It is maintained by Flanders (56%), the Brussels-Capital Region (38%), and Wallonia (6%). There are some contiguous tracts of privately held forest and the Kapucijnenbos, the "Capuchin Wood", which belongs to the Royal Trust.

As of 2017, parts of the Sonian Forest have been inscribed as a UNESCO World Heritage Site, the only Belgian component to the multinational inscription 'Primeval Beech Forests of the Carpathians and Other Regions of Europe', because of their undisturbed nature and testimony to the ecological processes governing forests in Europe since the Last Glacial Period.

History

The forest is part of the scattered remains of the ancient Silva Carbonaria or Charcoal Forest. The first mention of the Sonian Forest (Soniaca Silva) dates from the early Middle Ages. Then the forest south of Brussels was crossed by the river Zenne/Senne and extended as far as Hainaut, covering most of the high ground between the Zenne and the Dijle. The ninth-century vita of Saint Foillan mentions "the forest, next to the abbey of Saint Gertrude, called the Sonesian". In the sixteenth century it was still seven leagues in circumference.  At the start of the 19th century the area of the wood was still about 100 square kilometres, but due to wood cutting its area diminished to its current area of 44.21 km².
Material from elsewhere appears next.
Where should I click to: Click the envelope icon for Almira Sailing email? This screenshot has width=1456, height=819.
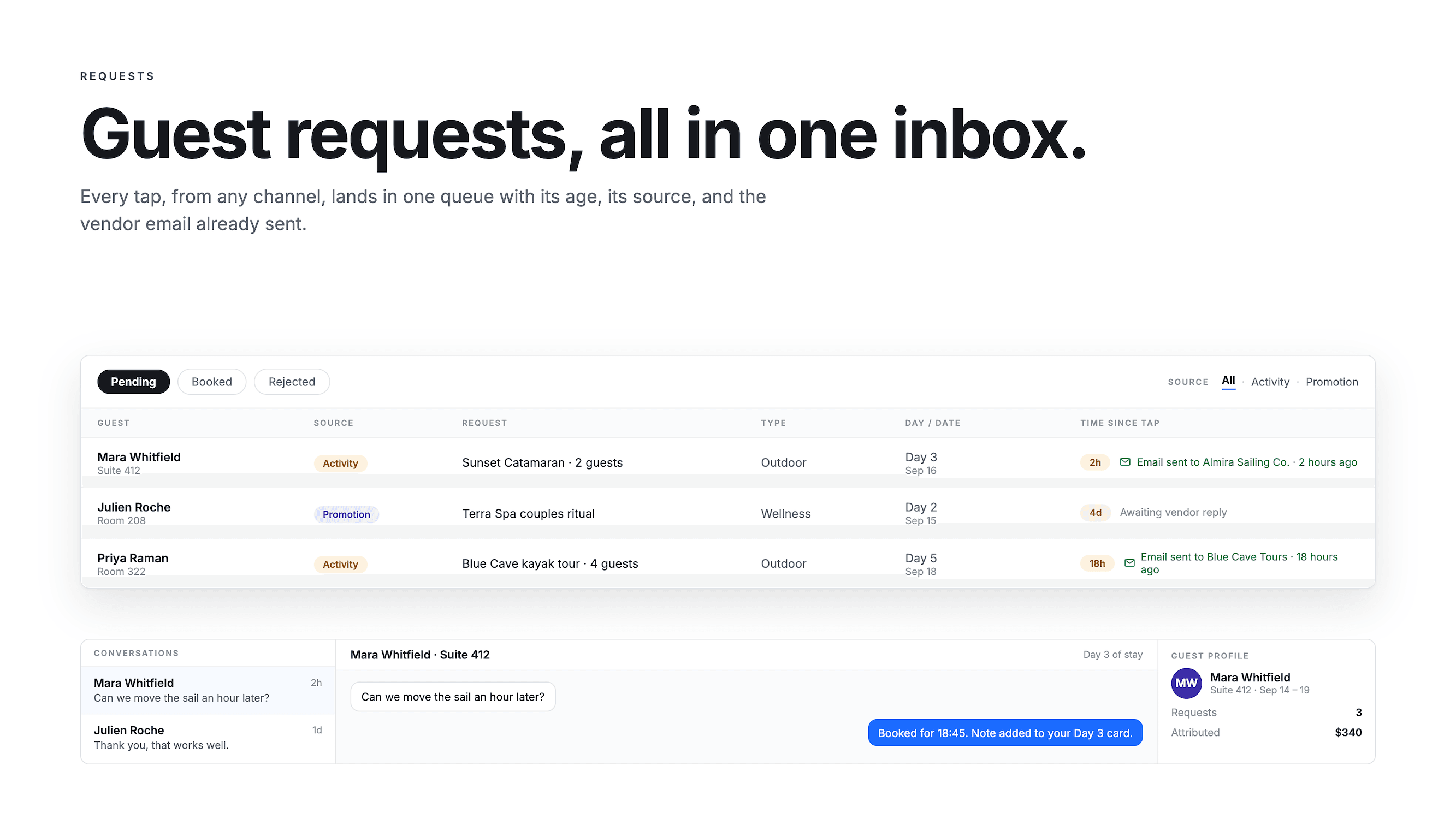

The Forest extended in the Middle Ages over the southern part of Brabant up to the walls of Brussels and is mentioned, under the name of Ardennes, in Byron's Childe Harold. Originally it was part of the Forest of Ardennes, the Romans' Arduenna Silva, and even at the time of the French Revolution it was very extensive. A major blow towards its nineteenth-century contraction was struck when Napoleon Bonaparte ordered 22,000 oaks to be cut down in it to build the Boulogne flotilla intended for the invasion of England. King William I of the Netherlands continued to harvest the woods, and from  in 1820 the forest was reduced to 11,200 in 1830. Rights to a considerable portion of the forest in the neighbourhood of Waterloo was assigned in 1815 to the Duke of Wellington, who is Prince of Waterloo in the Dutch nobility, and to the holder of the title as long as it endured; the present duke receives the equivalent of about $140,000 from his Belgian properties. This portion of the forest was only converted into farms in the time of the second duke. The Bois de la Cambre (456 acres) on the outskirts of Brussels was formed out of the forest in 1861. In 1911 the forest still stretched to Tervuren, Groenendaal, and Argenteuil close to Mont-Saint-Jean and Waterloo.

Formerly the forest held the Abbey of Saint Foillan not far from Nivelles. The forest served for a long period as an exclusive hunting ground for the nobility, but today is open to the general public.

Ecology 

Today the forest consists mainly of European beeches and oaks. Several trees are more than 200 years old, dating from the Austrian period.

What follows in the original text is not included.